* The task *
Exactly as written, copy the lines that run from the start of the data below to the line containing "Mobile Base Camp (218, 2114)", both ends included.

* Saved data entries *
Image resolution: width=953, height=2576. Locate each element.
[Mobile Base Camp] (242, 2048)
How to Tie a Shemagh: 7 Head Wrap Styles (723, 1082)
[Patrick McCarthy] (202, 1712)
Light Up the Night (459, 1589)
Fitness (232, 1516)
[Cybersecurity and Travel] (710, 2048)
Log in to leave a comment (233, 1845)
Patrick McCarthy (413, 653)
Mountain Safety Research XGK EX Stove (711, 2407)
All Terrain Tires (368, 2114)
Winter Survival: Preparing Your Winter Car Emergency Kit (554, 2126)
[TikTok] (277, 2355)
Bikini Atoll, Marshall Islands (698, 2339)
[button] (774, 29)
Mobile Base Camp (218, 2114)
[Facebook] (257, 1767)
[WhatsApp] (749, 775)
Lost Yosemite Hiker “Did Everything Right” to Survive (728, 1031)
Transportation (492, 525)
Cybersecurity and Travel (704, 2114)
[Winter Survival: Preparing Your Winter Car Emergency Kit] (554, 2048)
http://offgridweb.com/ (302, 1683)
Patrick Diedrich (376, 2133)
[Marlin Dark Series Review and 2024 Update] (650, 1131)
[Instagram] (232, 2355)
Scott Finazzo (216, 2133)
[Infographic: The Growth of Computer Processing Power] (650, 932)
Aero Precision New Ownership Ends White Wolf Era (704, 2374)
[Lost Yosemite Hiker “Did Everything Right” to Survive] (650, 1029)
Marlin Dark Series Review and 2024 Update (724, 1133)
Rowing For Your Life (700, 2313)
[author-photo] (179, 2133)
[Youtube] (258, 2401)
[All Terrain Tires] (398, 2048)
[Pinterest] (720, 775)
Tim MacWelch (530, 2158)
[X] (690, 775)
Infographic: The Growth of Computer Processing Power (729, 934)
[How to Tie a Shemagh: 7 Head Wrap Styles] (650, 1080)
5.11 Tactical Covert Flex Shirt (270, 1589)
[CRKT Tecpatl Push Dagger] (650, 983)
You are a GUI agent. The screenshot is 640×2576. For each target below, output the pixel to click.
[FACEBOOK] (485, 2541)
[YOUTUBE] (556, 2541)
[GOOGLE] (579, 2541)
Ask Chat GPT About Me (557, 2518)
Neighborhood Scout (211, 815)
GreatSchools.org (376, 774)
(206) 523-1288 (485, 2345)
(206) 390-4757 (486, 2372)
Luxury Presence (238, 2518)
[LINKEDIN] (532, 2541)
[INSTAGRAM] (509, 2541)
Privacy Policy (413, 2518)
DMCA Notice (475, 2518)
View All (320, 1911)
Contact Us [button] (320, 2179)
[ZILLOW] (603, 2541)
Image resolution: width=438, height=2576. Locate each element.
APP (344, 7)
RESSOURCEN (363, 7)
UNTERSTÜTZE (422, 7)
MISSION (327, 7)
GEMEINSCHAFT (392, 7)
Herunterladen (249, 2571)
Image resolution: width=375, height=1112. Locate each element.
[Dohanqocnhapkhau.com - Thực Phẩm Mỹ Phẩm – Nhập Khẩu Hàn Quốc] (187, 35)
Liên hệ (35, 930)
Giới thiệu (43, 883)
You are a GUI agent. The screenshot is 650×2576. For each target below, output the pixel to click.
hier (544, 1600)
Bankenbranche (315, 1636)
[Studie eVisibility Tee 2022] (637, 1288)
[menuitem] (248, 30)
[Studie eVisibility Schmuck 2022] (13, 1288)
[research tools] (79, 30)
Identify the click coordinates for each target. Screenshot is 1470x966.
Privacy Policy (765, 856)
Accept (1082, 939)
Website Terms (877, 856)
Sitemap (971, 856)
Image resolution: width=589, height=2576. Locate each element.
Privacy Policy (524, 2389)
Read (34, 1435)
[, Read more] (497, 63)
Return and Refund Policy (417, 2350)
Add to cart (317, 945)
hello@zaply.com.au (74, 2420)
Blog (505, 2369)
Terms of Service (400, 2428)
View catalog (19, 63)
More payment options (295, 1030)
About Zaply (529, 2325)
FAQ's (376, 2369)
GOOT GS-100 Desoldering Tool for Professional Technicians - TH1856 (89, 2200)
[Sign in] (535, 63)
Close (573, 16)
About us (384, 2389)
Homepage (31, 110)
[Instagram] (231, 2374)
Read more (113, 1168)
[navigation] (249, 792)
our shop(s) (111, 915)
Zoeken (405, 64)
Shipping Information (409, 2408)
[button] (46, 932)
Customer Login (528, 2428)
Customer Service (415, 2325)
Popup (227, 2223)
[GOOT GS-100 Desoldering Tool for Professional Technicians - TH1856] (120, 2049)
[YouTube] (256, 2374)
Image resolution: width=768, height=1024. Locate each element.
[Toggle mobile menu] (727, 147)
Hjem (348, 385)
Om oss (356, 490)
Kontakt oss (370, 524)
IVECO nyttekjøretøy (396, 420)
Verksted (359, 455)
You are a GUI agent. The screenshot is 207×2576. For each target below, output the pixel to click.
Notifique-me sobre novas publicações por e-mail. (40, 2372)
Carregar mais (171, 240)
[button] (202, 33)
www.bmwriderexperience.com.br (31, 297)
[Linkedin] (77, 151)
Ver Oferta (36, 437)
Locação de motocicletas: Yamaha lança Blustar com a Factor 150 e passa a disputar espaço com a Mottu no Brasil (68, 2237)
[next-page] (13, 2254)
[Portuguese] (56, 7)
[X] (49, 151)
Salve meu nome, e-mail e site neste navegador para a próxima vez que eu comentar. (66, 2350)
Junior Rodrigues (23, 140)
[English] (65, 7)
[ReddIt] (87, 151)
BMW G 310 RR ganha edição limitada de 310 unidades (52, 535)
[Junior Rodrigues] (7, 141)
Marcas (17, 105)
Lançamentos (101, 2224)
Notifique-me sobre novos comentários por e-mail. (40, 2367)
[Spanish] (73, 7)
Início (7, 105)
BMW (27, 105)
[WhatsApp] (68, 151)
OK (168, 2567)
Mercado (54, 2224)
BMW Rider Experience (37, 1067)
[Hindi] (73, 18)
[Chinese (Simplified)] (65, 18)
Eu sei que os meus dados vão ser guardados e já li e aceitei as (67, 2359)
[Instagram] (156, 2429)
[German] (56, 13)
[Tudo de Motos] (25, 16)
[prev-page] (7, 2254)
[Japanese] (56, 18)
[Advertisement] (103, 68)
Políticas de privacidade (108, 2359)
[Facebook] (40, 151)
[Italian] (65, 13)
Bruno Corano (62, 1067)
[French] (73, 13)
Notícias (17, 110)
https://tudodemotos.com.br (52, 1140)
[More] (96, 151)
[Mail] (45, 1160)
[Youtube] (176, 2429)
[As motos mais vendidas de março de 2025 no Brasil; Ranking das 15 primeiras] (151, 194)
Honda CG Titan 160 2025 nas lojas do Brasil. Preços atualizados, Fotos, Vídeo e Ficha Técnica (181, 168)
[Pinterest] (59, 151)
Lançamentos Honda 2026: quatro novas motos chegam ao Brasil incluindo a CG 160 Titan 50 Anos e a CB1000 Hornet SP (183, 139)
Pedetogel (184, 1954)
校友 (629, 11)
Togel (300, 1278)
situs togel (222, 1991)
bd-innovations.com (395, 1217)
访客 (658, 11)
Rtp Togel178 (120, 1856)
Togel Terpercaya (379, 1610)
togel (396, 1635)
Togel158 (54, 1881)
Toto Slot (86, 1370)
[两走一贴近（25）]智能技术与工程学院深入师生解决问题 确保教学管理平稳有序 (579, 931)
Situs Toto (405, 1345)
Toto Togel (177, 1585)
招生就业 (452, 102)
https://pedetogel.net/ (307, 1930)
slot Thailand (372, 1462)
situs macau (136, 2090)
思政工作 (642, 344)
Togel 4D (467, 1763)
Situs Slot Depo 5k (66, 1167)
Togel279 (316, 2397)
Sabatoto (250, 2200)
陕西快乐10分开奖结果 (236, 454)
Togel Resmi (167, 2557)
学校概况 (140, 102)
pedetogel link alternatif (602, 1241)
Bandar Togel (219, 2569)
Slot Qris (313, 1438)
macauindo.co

* Written answer *
Image resolution: width=953, height=2576. Locate each element.
[Mobile Base Camp] (242, 2048)
How to Tie a Shemagh: 7 Head Wrap Styles (723, 1082)
[Patrick McCarthy] (202, 1712)
Light Up the Night (459, 1589)
Fitness (232, 1516)
[Cybersecurity and Travel] (710, 2048)
Log in to leave a comment (233, 1845)
Patrick McCarthy (413, 653)
Mountain Safety Research XGK EX Stove (711, 2407)
All Terrain Tires (368, 2114)
Winter Survival: Preparing Your Winter Car Emergency Kit (554, 2126)
[TikTok] (277, 2355)
Bikini Atoll, Marshall Islands (698, 2339)
[button] (774, 29)
Mobile Base Camp (218, 2114)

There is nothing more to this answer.